目次
制度の目的は?
自然的経済的社会的諸条件を考慮して、総合的に農業の振興を図ることが必要であると認められる地域について、その地域の整備に関し必要な施策を計画的に推進するための措置を講ずることにより、農業の健全な発展を図るとともに、国土資源の合理的な利用に寄与することを目的としています。
制度の仕組みは?
- 農林水産大臣は、食料・農業・農村政策審議会の意見を聴いて農用地等の確保等に関する基本指針を策定します。
- 都道府県知事は、農林水産大臣と協議し、基本指針に基づき農業振興地域整備基本方針を定め、これに基づき、都道府県知事は、 農業振興地域を指定します。
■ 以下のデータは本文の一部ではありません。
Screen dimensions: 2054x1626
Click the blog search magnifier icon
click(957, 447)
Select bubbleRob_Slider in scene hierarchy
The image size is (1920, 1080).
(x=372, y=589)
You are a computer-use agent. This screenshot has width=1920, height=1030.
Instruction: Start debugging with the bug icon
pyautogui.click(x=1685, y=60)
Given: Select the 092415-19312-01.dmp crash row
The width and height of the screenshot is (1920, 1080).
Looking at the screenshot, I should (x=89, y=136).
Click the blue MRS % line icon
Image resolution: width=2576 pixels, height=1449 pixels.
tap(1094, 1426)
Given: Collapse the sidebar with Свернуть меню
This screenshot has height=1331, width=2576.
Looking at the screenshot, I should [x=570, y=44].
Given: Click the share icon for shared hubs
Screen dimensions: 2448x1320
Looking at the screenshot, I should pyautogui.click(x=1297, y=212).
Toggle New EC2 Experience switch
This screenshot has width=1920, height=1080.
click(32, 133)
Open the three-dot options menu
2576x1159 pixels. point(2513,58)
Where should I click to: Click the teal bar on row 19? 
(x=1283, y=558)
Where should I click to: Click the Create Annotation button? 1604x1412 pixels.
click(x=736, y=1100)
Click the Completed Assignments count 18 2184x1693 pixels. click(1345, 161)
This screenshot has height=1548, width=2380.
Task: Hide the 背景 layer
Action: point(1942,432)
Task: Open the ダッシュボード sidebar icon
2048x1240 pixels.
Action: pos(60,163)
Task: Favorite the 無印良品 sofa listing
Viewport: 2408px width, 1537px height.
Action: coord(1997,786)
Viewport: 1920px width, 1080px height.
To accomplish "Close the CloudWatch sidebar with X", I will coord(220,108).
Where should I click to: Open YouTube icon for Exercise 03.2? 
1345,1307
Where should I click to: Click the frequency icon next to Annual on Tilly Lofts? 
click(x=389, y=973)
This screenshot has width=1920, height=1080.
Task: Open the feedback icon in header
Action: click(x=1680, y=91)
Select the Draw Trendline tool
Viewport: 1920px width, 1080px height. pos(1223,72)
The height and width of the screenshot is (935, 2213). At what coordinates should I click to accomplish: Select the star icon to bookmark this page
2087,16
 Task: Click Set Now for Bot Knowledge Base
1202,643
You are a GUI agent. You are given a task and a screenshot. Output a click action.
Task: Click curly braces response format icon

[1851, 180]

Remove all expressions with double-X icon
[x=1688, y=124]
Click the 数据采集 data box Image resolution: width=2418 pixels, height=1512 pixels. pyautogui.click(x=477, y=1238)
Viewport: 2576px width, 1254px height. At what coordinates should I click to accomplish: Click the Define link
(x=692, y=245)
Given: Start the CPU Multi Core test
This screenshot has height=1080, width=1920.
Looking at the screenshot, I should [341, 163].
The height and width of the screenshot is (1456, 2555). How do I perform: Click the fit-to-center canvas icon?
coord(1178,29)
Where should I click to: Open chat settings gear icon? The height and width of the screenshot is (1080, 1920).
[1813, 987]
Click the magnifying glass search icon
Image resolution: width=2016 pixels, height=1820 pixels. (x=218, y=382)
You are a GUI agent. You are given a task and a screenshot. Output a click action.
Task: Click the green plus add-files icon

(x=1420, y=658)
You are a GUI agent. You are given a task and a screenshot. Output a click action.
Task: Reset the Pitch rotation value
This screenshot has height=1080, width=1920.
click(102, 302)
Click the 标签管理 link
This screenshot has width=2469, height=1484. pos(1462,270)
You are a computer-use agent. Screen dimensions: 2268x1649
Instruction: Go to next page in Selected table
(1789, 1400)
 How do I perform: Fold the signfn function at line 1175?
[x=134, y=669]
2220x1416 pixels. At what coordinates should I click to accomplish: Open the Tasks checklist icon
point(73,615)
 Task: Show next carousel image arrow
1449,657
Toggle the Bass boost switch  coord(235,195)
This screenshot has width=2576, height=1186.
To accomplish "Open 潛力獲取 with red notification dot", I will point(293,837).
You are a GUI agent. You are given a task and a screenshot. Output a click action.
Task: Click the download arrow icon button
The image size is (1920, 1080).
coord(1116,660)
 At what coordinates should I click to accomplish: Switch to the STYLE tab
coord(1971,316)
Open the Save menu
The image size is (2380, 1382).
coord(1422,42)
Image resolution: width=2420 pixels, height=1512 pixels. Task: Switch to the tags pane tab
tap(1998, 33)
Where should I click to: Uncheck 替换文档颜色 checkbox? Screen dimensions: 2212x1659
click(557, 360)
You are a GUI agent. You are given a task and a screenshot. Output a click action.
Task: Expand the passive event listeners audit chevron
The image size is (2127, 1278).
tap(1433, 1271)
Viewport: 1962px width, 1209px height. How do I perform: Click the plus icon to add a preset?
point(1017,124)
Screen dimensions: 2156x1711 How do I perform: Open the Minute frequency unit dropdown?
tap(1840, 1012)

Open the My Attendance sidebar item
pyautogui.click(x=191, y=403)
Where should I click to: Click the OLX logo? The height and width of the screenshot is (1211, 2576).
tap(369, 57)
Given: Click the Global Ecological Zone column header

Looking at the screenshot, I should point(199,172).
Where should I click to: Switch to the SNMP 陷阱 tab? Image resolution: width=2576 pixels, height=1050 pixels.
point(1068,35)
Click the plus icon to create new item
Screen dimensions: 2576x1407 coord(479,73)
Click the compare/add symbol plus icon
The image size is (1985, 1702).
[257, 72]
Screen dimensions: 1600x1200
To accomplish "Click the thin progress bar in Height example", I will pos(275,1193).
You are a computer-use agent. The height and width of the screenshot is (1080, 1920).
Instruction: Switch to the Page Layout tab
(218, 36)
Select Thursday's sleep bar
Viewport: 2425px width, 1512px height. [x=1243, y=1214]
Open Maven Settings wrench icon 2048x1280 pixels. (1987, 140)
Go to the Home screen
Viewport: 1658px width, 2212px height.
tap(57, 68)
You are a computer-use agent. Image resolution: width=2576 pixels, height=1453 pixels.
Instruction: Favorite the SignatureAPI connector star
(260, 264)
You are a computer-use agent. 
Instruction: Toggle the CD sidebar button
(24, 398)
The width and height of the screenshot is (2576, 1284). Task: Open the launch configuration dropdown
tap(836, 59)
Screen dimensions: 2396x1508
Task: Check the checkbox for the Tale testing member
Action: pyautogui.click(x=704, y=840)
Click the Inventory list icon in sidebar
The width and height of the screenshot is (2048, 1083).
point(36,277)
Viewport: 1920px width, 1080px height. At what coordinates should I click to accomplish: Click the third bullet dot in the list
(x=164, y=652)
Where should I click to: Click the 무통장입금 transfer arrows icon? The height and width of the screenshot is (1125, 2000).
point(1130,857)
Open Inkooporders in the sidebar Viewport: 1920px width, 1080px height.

- 指定を受けた市町村は、知事と協議し、農業振興地域整備計画を定めます。
農業振興地域整備計画で定める事項等
ア 農用地利用計画
イ 農業生産基盤の整備開発計画
ウ 農用地等の保全計画
エ 規模拡大農用地等の効率的利用の促進計画
オ 農業近代化施設の整備計画
カ 農業を担うべき者の育成確保のための施設の整備計画
キ 農業従事者の安定的な就業の促進計画
ク 生活環境施設の整備計画
ケ 必要に応じ、イ~クにあわせて森林整備その他林業の振興との関連に関する事項
- 農用地利用計画は、農用地等として利用すべき土地の区域(農用地区域)及びその区域内にある土地の農業上の用途区分を定めます。
農用地区域に含める土地
ア 集団的農用地(10ha以上)
イ 農業生産基盤整備事業の対象地
ウ 土地改良施設用地
エ 農業用施設用地(2ha以上又はア、イに隣接するもの)
オ その他農業振興を図るため必要な土地
- 国の直轄、補助事業及び融資事業による農業生産基盤整備事業等については、原則として農用地区域を対象として行われます。
- 農用地区域内の土地については、その保全と有効利用を図るため、農地転用の制限、開発行為の制限等の措置がとられます。
- 農用地等の確保等に関する基本指針及び農業振興地域整備基本方針に確保すべき農用地等の面積の目標を定め、農林水産大臣は毎年、都道府県の目標の達成状況を公表します。
農業振興地域内の農地転用について
- 農用地区域内の農地の転用については、農用地利用計画において指定された用途に供する場合以外認められません。なお、農用地利用計画の変更(農用地区域からの当該農地の除外)が必要と認められる場合は、農用地利用計画の変更をした上で農地法による転用許可を得る必要があります。
- 農用地区域以外の農業振興地域(白地地域)における農地の転用については、本法による開発規制は行われませんが、農地法による転用許可が必要になります。
農用地区域に含まれない土地など
- 土地改良法第7条第4項に規定する非農用地区域内の土地、優良田園住宅建設計画に従い優良田園住宅の用に供される土地、農村地域への産業の導入の促進等に関する法律等のいわゆる地域整備法の定める計画の用途に供される土地、公益性が特に高いと認められる事業の用に供される土地は、農用地区域に含まれない土地となります。
- 上記以外で、除外の必要が生じた場合は、次の要件をすべて満たすもの
ア 農用地区域以外に代替すべき土地がないこと
イ 地域計画の達成に支障を及ぼすおそれがないこと
ウ 除外により、土地の農業上の効率的かつ総合的な利用に支障を及ぼすおそれがないこと
エ 効率的かつ安定的な農業経営を営む者に対する農地の利用の集積に支障を及ぼすおそれがないこと
オ 除外により、農用地区域内の土地改良施設の有する機能に支障を及ぼすおそれがないこと
カ 農業基盤整備事業完了後8年を経過しているものであること - 農用地等を農用地区域から除外する場合は、農用地利用計画の変更手続きが必要となります。
農用地区域の変更を内容とする農用地利用計画の決定に当たっては、関係権利者の意向を反映させるため、農用地利用計画案を公告し、おおむね30日間縦覧するとともに、15日間の異議申出の期間を設けています。
また、農地転用を伴う場合は、農地転用許可処分との整合を保つため、事前に転用許可権者との調整を図ることとされています。